Organization of templates

Templates are provided with the following layout: $ tree -L 2 app-framework-templates app-framework-templates |-- build_all |-- demos | |-- cpu-hybrid-html5 | `-- cpu-hybrid-qml `-- templates |-- html5 |-- hybrid-html5 |-- hybrid-qml |-- native |-- qml `-- service

There are 2 main categories in the repository:

  • demos/: projects demonstrating fully-working applications, that are still simple enough to be used as starting points.
  • templates/: one subdirectory per template type, see folder name.

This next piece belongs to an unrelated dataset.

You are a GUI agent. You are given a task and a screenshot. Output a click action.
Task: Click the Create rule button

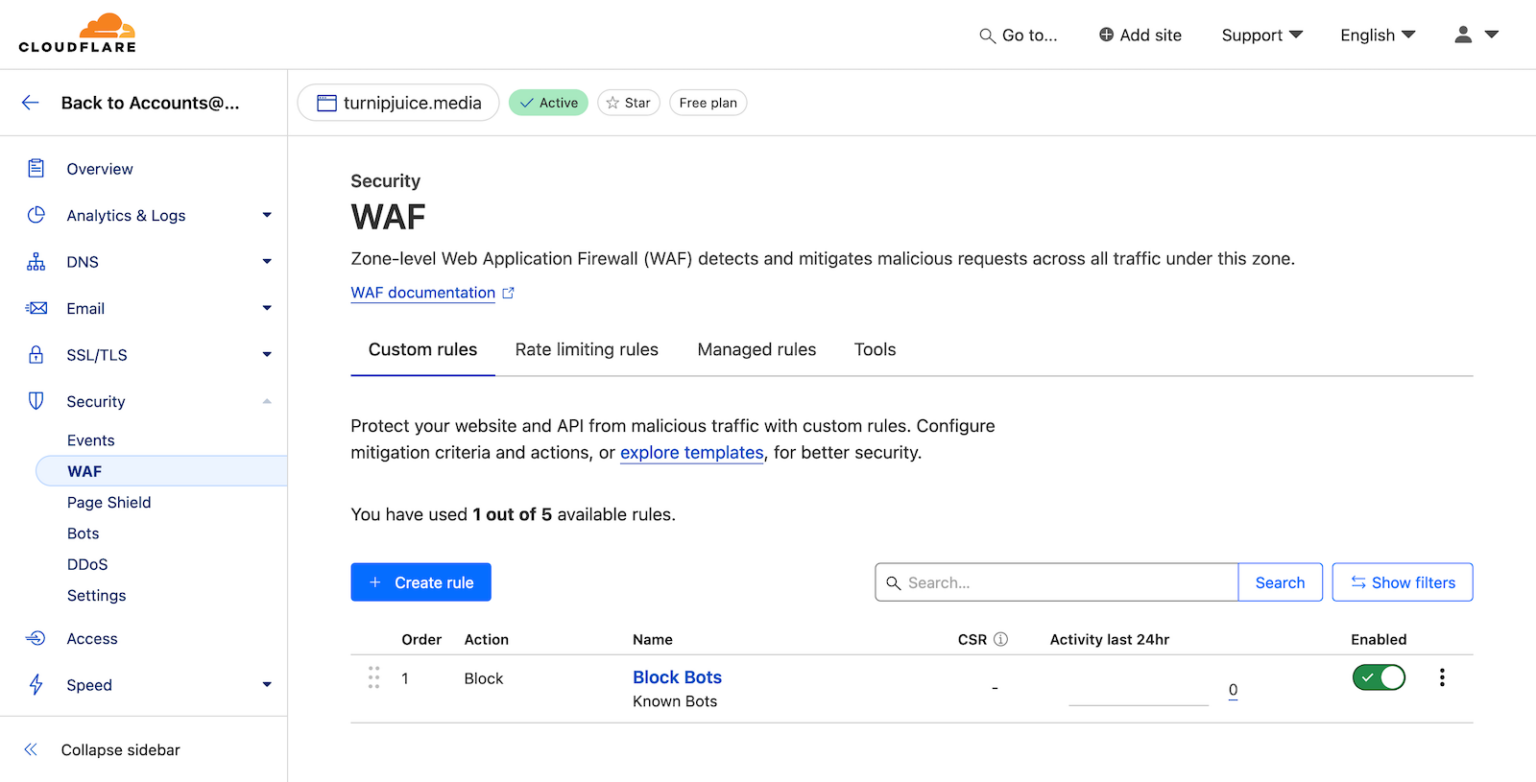pos(420,582)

Here are some details on the files encountered in the projects:

  • CMakeLists.txt: our templates use CMake for automatic configuration and building. In your projects, you can of course adapt templates to use your preferred solution (Autoconf, Scons…).
  • gulpfile.js: these are some kind of Makefiles used by the Gulp tool. g*ulp *is often used in HTML5 projects as it is able to execute all needed tasks to process web source files (JavaScript, CSS, HTML templates, images…) and create a directory suitable for deployment on a website.
  • package.json: this is a Node.js file used to specify project dependencies. Basically, gulp and gulpfile.js will download and install all packages mentioned here to assemble the HTML5 project during the “npm install” step.
  • config.xml(.in): XML configuration file required by the application framework. This file is mandatory for an AGL Application to be installed and launched by the framework.
  • export.map: for Bindings (a.k.a. shared libraries) only, this file must contain a list of exported API verbs. Only the symbols specified in this export file will be accessible at runtime. So export.map should contain all verbs you intend to provide in your Binding.